* Extract:
______
What is NPAR?
NPAR (NIC Partitioning) provides the capability to create multiple native Ethernet interfaces that share a single physical port.
What is SR-IOV?
SR-IOV (Single Root – IO Virtualization) is a standard that can present single PCIe device (this is called Physical Function) as multiple independent PCIe devices (each one is called Virtual Function) to Operating Systems and hypervisors.
NPAR and SR-IOV are the technologies that provide IO virtualization capabilities, however they do so in different ways.
This blog captures high level capabilities of NPAR and SR-IOV in VMware ESXi .
______
* Your instructions:
Reproduce everything in the NPAR and SR-IOV text from "NPAR (NIC Partitioning)" down to "in different ways.", swapping "hypervisors" for "virtual machine monitors".

* Given material:
______
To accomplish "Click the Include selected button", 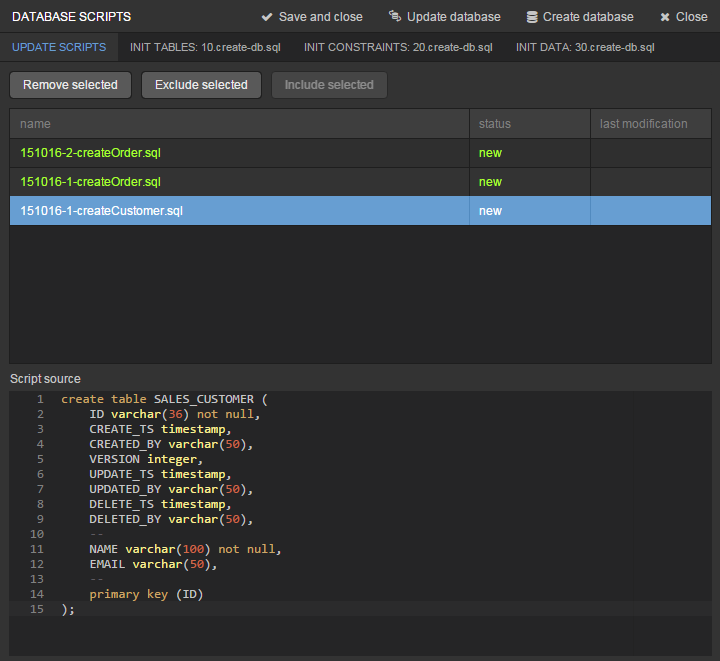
______
* Result of the exercise:
NPAR (NIC Partitioning) provides the capability to create multiple native Ethernet interfaces that share a single physical port.
What is SR-IOV?
SR-IOV (Single Root – IO Virtualization) is a standard that can present single PCIe device (this is called Physical Function) as multiple independent PCIe devices (each one is called Virtual Function) to Operating Systems and virtual machine monitors.
NPAR and SR-IOV are the technologies that provide IO virtualization capabilities, however they do so in different ways.